And a fine job you make of it! ;) :) :D

LizzieMaine said:
Hey, I used to write advertising -- and it's a lot harder than it looks! Any penwiper can ramble on page after page about the ineffable essence of nothing, but it takes real talent to convince people they need something they never heard of, in 100 words or less! :)

I'm not knocking copy writers (not too hard anyway), I'm guilty too, just pointing out that the so-called decline began before tv and even before radio. I think it started with Dryden and his heroic couplets. :rolleyes:

Ultimately, or perhaps only penultimately, there is a lot of room on the bookshelves for all kinds of writing, and there are all kinds of readers. One rule doesn't fit all.
 
True -- but that's not a license for the sort of excruciatingly bad writing that you'll find in a lot of specialized fields. In my own specialty, the history of radio and television, the shelves are littered with barely-readable academic studies that bury the substance of their ideas under a blanket of pompous lit-crit jargon, and I can rarely read one of these books without flinging it across the room, exasperated by the attitude of smug insularity that exudes from the page. The feeling I get from such works is that the author's ideas are often so flaccid they gain validity only when propped up by the overweening self-importance evident in the technique.

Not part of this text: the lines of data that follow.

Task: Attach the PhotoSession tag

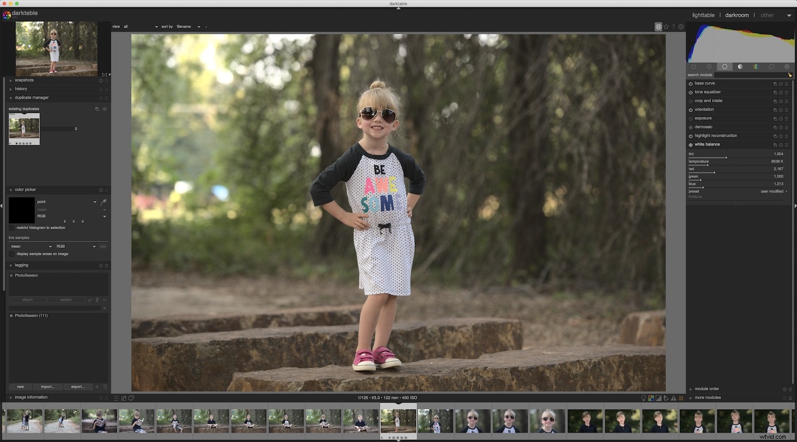Action: 27,299
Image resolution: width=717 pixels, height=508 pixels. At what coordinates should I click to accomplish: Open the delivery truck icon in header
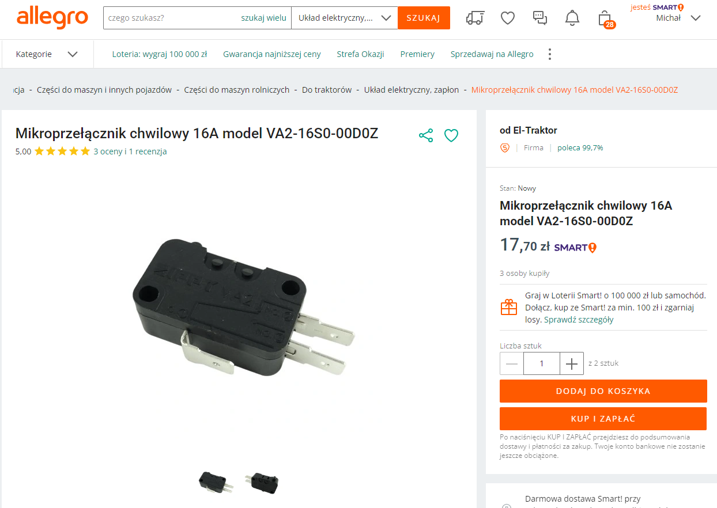click(475, 18)
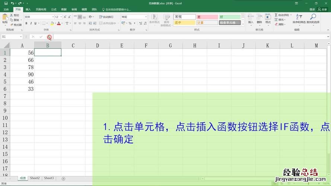The height and width of the screenshot is (186, 331).
Task: Switch to Sheet2 worksheet tab
Action: pos(35,178)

Okay, let's separate apples and oranges. Lizzie, I know you'll agree there's a difference between an entire paragraph littered with $5 (unused?) words and one word that snugly fits into a sentence; my concern is with the latter. Context is the key, of course, and I believe the $5 words can be discerned if put in the right context. I hate to come across as being a bit runcible, in all this, but there it is.

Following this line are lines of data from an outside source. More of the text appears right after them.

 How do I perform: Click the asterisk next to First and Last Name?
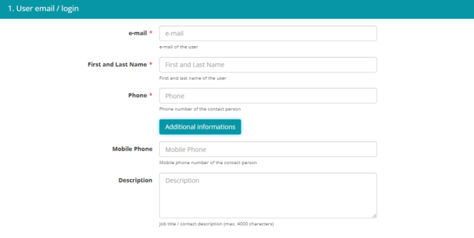pyautogui.click(x=151, y=64)
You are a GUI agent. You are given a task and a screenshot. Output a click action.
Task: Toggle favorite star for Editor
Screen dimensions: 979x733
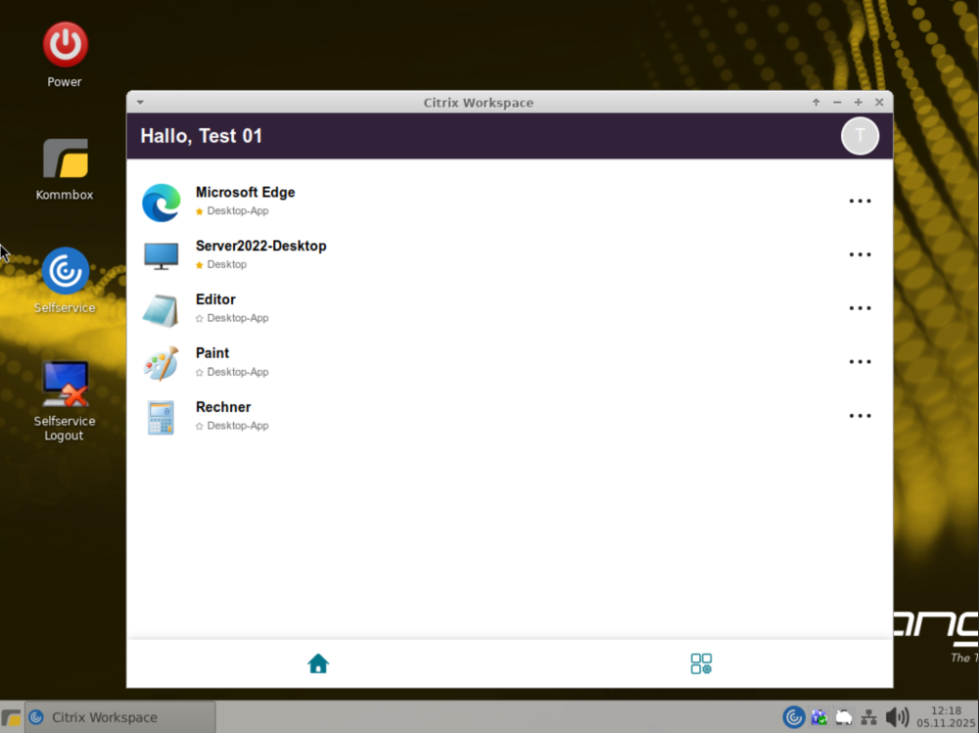[x=200, y=319]
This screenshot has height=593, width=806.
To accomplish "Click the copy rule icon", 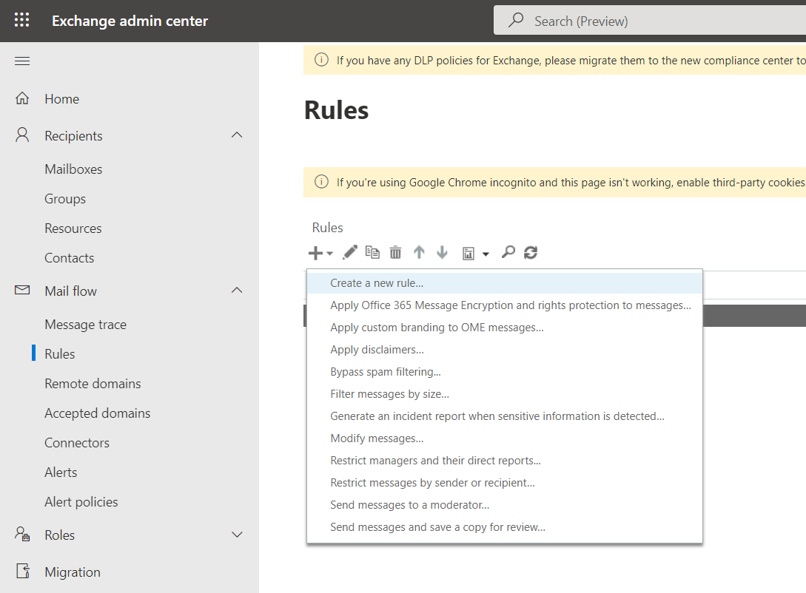I will 372,252.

Ah, runcible. What a good example. Of course we know it in the context of the Owl and the Pussycat - there's some argument as to its meaning of a spoon with tines - but it's such a damn fine word that can mean anything.
As in:

A: I don't like that guy.
B: Yes, he is a rather runcible fellow at that.

or:

A: How was your train ride?
B: Runcible. To say the least.

or:

A: She's some dish.
B: And with the most runcible cheeks at that!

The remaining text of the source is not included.